Having fun is one of the basic principles held in sports in today’s society. Every Sunday, I head down to the local sand volleyball court and play on my intramural team. Win or lose, I can say I had fun each and every game. I signed up not because I have a burning passion to win the IM league, but because I want to relive my high school volleyball glory days. I love the sport and love playing it. In his article “Take Time for Paradise,” Giamatti suggested that sport from the perspective of a player OR a spectator always brings a sense happiness and enjoyment to them. There are countless examples in which this can be proven true, but I have decided to question and challenge his conclusion.
Diehard fans of professional and collegiate sports teams take copious amounts of pride in their team’s success. As a Washington Redskins fan, having grown up in a suburb of New York City filled with Giants fans (their arch rival), I had it rough. When the “G-Men” won two Super Bowls in the span of 4 years, I did not hear the end of how good the Giants were and how superior they were to the Redskins. However, the Redskins weren’t actually thaaaaaat bad. They could compete. They had success earlier on in history, which I could take a little bit of pride in.
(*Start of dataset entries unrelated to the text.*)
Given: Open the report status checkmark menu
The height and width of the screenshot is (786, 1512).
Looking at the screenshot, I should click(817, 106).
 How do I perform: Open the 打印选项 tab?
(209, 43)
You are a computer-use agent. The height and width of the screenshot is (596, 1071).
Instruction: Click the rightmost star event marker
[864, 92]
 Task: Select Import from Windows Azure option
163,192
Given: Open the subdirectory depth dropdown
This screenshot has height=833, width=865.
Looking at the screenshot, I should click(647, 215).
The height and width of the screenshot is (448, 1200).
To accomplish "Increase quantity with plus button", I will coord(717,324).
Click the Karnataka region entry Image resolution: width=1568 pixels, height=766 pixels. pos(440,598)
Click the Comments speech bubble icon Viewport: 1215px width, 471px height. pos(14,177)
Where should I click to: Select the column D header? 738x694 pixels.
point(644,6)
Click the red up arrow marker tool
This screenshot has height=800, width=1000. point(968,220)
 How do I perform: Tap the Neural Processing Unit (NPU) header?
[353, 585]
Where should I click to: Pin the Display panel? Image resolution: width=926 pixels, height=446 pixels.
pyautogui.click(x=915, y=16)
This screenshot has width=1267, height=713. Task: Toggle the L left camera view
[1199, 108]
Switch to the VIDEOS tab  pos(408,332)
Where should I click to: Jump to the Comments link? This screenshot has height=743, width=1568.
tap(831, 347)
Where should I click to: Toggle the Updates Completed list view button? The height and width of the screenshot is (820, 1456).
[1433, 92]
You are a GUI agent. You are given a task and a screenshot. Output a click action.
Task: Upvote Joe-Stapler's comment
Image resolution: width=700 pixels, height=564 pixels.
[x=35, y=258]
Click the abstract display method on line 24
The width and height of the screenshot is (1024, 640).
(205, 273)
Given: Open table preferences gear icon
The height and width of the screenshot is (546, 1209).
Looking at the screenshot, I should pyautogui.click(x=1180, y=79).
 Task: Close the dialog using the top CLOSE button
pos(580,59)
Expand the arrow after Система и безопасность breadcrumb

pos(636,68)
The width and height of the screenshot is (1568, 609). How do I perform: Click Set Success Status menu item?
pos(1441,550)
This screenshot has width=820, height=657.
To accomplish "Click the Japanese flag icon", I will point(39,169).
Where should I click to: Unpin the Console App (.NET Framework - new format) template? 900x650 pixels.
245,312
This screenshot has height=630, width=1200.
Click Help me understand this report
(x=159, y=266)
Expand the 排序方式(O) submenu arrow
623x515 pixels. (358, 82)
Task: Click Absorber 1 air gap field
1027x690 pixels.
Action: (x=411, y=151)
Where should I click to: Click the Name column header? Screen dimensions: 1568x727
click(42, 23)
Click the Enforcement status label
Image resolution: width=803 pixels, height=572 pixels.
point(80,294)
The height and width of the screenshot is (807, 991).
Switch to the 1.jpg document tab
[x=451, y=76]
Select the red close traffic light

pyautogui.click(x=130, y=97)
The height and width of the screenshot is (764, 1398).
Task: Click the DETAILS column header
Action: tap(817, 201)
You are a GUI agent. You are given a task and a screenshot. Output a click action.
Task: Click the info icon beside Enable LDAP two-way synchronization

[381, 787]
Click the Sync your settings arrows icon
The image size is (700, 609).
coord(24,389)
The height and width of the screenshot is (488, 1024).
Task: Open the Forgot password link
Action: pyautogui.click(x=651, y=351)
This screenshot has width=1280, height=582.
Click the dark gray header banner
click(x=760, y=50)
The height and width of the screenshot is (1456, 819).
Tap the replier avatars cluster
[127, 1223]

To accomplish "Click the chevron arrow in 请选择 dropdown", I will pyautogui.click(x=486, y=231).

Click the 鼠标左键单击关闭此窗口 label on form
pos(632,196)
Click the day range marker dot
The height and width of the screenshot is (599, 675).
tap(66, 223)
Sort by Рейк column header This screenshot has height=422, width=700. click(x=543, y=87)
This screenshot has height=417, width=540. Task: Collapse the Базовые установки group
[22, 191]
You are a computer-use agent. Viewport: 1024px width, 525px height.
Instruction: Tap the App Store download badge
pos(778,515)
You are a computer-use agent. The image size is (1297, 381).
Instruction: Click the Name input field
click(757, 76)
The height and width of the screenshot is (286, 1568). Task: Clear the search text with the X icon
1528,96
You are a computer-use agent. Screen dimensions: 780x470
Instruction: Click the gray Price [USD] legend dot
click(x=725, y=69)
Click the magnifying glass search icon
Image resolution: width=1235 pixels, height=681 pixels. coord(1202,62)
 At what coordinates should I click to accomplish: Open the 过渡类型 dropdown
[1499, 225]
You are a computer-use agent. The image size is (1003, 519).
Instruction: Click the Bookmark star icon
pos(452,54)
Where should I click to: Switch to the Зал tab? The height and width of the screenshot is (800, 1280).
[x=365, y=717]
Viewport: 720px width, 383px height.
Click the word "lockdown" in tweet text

There are teams in all of sports who have been consistently terrible for a long stretch of years. An example of one of these teams (I’ll stay in the NFL for now) is the Jacksonville Jaguars. This franchise was created in 1995 and had moderate success in its first 4 seasons. Since then, they have made the playoffs just twice and the past three seasons they have been absolutely embarrassing. Their fan base has been extremely discouraged about how terrible their team is, especially being that they are the only professional sports team in Jacksonville. These reactions say it all:
Talk about deflated…
A society has a certain attachment to its local sports team(s). That can be seen right here at the University of Michigan. Michigan Football has gotten off to the worst start of its storied history with a 2-3 record. Losing is not something Michigan Football and its fans are used to. The student section voiced their opinion on the matter mid-game by chanting “Fire Hoke” repeatedly. The mood around campus was angered and dispirited after the loss. This shows just how much influence the performance of sports teams have on those who follow them. Giamatti said that sports are tools to instill happiness, pleasure, and a temporary form of euphoria. I believe that sports can also bring about sadness, anger, and depression. A fan base’s emotions peak with when the team performs well, and plummet when the team doesn’t. Also, if a player makes a costly mistake or blows the game for his or her team, he or she will likely feel extremely guilty and ashamed. This could be the case at any level of sports. However if a professional or collegiate player makes a costly mistake which leads to a loss, he or she not only feels that they let the team down, but also, the entire fan base. Athletics can definitely provide an individual player or spectator with delight and joy, but they can also impart misery and hardship.